By Robert Dilday and Greg Warner
Trustees of the Southern Baptist Convention's International Mission Board will seek to remove a member of their board, apparently for posting information about the board's deliberations on his weblog.
Oklahoma pastor Wade Burleson has been outspoken in his criticism of recent board actions, particularly its decision not to appoint missionaries who use a “private prayer language”-a variation of tongues-speaking-in their personal devotions.
But a brief IMB statement said Burleson's proposed removal involved “broken trust and resistance to accountability, not Burleson's opposition to policies recently enacted by the board.”
Burleson, pastor of Emmanuel Baptist Church in Enid, Okla., and an active blogger, regularly posts his comments about the IMB on his web page.
“In everything I have spoken truth, never violating any confidentiality policies or guidelines of the IMB, and have always spoken with the desire to make our beloved convention better,” he wrote Jan. 10 in his blog at www.kerussocharis.
blogspot.com.
Burleson was traveling Jan. 11 and could not be reached for comment. Because SBC trustees are elected by the Southern Baptist Convention, they can be removed only by action of the convention, which meets in June in Greensboro, N.C.
Burleson wrote Jan. 11 that he was not allowed to respond to the trustees' accusations during the meeting. “I have not been given a copy of the statement, but I know it contained the words ‘slander' and ‘gossip,' ” he wrote.
In a statement released after the meeting, trustee chairman Thomas Hatley of Rogers, Ark., said: “This difficult measure was not taken without due deliberation and exploration of other ways to handle an impasse between Wade Burleson and the board. … The trustees consider this a rare and grievous action but one that was absolutely necessary for the board to move forward in its duties as prescribed by the SBC.”
Burleson and a handful of other trustees say the November vote to exclude missionaries who use a private prayer language was actually aimed at undermining IMB President Jerry Rankin, who has acknowledged using such prayer language when he was a missionary in southeast Asia.
“I have felt for some time that there are a few trustees who are dead set on opposing the direction, vision and leadership of Dr.
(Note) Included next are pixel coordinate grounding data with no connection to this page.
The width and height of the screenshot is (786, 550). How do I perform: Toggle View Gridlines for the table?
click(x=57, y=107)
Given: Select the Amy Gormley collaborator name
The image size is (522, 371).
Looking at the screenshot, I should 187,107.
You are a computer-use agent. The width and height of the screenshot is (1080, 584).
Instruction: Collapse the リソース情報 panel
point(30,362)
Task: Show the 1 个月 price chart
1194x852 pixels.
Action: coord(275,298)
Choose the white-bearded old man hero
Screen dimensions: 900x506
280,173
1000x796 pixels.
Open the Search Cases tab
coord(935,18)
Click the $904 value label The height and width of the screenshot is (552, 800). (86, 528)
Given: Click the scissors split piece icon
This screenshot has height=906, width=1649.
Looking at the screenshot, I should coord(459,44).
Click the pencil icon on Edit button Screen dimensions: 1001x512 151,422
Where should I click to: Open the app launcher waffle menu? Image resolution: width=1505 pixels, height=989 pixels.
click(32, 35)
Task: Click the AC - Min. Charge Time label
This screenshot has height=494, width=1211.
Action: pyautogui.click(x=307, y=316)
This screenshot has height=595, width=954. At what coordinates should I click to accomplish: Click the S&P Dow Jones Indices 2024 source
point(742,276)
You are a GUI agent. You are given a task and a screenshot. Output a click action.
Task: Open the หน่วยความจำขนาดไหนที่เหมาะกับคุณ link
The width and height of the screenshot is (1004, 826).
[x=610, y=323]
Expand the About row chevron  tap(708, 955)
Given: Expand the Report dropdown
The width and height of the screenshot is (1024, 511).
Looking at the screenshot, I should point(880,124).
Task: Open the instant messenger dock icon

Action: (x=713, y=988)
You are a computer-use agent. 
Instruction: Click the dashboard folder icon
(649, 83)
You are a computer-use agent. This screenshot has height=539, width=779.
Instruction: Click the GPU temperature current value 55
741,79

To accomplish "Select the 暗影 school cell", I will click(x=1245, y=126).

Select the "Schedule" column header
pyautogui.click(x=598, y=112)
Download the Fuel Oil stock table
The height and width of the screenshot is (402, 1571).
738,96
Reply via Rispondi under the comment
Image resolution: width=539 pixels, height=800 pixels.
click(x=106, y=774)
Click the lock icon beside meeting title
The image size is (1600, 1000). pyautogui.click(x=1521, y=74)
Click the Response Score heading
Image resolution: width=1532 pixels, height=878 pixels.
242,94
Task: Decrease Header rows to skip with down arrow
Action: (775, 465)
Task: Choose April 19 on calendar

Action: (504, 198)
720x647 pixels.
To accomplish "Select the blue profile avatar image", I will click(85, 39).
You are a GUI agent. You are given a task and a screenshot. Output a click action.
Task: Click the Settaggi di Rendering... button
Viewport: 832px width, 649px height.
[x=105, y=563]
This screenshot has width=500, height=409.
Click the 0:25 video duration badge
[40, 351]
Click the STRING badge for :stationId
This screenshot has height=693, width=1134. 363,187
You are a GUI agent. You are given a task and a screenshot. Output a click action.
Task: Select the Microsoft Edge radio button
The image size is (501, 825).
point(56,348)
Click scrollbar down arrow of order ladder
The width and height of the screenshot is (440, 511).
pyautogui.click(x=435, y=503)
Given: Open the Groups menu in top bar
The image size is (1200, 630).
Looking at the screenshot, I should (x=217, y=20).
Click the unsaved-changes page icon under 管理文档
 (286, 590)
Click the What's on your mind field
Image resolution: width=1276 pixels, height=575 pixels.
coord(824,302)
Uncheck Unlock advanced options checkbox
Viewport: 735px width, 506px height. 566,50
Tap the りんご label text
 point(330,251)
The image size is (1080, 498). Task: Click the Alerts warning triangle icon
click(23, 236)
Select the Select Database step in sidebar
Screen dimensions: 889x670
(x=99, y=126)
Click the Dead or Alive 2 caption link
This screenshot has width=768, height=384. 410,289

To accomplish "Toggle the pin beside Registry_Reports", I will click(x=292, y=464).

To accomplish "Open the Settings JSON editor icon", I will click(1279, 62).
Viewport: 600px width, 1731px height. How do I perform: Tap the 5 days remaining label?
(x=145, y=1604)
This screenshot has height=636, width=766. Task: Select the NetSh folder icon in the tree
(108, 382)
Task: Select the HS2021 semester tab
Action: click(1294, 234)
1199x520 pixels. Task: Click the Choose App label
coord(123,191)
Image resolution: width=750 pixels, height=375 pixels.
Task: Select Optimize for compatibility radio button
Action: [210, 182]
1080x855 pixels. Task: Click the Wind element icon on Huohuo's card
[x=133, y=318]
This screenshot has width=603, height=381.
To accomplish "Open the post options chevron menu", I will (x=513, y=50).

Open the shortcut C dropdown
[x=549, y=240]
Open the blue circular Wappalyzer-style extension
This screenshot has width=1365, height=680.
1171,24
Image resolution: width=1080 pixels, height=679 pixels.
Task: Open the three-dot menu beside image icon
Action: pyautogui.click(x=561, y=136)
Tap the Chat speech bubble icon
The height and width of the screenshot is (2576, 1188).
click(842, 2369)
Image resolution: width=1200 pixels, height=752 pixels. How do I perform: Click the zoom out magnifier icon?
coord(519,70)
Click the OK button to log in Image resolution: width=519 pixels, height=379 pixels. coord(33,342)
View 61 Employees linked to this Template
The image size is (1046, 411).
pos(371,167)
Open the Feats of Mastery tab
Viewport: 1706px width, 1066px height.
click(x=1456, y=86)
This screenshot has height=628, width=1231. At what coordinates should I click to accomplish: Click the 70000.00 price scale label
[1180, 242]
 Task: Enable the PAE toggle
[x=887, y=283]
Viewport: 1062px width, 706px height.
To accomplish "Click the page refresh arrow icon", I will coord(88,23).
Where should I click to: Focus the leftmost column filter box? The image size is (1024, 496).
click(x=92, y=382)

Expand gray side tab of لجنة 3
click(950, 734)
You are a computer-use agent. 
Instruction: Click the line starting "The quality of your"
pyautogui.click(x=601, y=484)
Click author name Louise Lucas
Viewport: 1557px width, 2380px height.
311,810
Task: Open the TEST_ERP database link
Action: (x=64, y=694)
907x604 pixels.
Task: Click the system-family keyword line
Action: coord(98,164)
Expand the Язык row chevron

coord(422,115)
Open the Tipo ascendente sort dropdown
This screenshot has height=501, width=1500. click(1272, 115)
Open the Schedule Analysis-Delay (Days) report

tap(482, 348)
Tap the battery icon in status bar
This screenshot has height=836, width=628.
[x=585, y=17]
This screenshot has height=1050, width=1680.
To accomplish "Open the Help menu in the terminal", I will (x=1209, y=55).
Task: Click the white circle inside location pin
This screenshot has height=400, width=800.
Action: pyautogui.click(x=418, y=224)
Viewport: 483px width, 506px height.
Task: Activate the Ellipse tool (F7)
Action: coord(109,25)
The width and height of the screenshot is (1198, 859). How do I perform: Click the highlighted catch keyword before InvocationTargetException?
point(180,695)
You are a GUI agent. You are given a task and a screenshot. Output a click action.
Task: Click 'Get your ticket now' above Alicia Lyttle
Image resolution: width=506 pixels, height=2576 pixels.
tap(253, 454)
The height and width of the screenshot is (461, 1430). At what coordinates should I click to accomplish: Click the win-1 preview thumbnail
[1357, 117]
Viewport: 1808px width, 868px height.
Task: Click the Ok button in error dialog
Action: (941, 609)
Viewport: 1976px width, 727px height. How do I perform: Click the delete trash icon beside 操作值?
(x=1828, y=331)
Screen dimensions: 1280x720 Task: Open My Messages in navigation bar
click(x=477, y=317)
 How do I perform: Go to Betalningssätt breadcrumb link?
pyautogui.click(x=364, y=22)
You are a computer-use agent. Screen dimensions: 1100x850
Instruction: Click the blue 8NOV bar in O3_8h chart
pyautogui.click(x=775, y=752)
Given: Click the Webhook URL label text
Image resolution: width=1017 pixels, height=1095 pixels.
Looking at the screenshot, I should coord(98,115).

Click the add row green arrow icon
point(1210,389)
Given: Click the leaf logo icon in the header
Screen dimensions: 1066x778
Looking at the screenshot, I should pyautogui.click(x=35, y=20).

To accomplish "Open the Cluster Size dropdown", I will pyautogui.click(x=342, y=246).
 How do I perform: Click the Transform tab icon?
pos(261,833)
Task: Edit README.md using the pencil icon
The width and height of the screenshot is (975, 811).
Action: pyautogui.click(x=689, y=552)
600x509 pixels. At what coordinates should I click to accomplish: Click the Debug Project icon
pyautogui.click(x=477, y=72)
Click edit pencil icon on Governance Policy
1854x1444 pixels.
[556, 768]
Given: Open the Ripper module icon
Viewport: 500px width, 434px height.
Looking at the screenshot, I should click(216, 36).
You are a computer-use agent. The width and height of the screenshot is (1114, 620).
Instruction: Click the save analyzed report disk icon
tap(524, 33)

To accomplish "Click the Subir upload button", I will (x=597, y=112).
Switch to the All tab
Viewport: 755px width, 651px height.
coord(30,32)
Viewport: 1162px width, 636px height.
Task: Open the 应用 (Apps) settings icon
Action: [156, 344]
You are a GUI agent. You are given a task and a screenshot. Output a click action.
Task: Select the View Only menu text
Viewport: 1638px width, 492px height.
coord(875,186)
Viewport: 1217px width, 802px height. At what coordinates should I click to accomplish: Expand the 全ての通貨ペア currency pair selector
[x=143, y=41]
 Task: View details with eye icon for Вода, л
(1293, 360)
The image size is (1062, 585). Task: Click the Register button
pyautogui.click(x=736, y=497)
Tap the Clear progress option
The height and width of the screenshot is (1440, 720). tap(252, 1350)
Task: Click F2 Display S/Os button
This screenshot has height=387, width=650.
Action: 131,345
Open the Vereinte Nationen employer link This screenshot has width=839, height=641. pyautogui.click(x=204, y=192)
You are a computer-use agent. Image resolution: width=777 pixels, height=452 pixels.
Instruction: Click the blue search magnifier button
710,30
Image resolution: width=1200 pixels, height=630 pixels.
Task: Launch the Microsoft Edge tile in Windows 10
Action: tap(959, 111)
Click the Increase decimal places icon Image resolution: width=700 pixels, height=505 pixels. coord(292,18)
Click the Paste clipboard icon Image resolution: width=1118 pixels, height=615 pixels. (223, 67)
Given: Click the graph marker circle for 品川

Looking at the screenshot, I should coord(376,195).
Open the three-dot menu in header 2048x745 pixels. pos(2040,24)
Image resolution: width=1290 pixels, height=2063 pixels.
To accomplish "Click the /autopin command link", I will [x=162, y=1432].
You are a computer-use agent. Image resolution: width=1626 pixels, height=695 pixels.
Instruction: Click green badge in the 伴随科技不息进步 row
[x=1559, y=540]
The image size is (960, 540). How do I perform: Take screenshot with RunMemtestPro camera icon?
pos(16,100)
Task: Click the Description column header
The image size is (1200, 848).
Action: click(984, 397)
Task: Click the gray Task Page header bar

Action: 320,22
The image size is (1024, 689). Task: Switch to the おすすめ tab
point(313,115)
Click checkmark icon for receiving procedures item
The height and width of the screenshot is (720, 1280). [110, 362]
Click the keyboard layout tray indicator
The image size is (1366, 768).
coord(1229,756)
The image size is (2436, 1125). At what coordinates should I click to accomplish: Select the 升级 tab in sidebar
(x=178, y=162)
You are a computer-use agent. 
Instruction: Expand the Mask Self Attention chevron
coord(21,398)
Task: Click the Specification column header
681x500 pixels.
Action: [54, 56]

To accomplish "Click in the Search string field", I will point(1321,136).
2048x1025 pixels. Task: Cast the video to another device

Jerry Rankin,” Burleson wrote. “… I am blogging to make sure Dr. Rankin is no longer undermined, or if he is, to call it out.”
In his blog, Burleson said the larger conflict behind the opposition to Rankin, and his own potential ouster, is “the removal from leadership and service those who do not conform to specific interpretations of the Bible.”
“The real issue is crusading conservatives vs. cooperating conservatives,” he wrote.
That language has been used to describe a growing rift among the SBC's conservative leaders. Last year, SBC chief executive Morris Chapman, president of the SBC Executive Committee, warned such a conflict threatens the denomination's future.
Burleson also has charged that a small group of IMB trustees exert inordinate control over the board's activities, in violation of IMB policies. In a Jan. 9 blog, he described encountering a small group of trustees in the lobby of their Richmond hotel-the day before the vote to oust him.
“As we entered the hotel, a group of about 10 or 12 trustees were seated in the foyer of the hotel,” he wrote. “I decided to come back down and listen in on the conversation without being observed by the group. After 10 minutes of hearing things that I am not yet prepared to place in print, I … [decided] to confront these men.
“I asked them to explain to me what I heard, which I believe to be a clear violation of trustee policies and procedures establishing agendas and motions outside of normal trustee meetings. I also asked them to explain other things I heard.
“Our [trustee] blue book clearly forbids other trustees meeting in caucus to establish agendas, motions or policies during the course of a regularly scheduled IMB meeting, without other trustees present. This policy prevents politics where prayer and the Spirit of God should be preeminent. … [T]he motion I heard being made had nothing to do with missions, our missionaries, world evangelism, or anything else to do with the promotion of the gospel of Jesus Christ, but it had everything to do with a private agenda-period. This is what must stop.”
In other action, the IMB's communications office has offered to clear any stories about trustee actions with the board's chair or someone he designates.
The action is apparently in response to a dispute over last November's vote count-which was taken by a show-of-hands-to approve the prayer-language restriction.
The initial story distributed by the IMB reported a vote of 25-18. Some trustees later challenged that count, claiming a more decisive 50-15 count. The original story was later removed from the IMB's web site.
“We were trying to decide how not to get in that situation again,” IMB spokesman Van Payne said in explaining the new policy about news releases. “The trustee chairman will get a look at trustee stories before they are released.”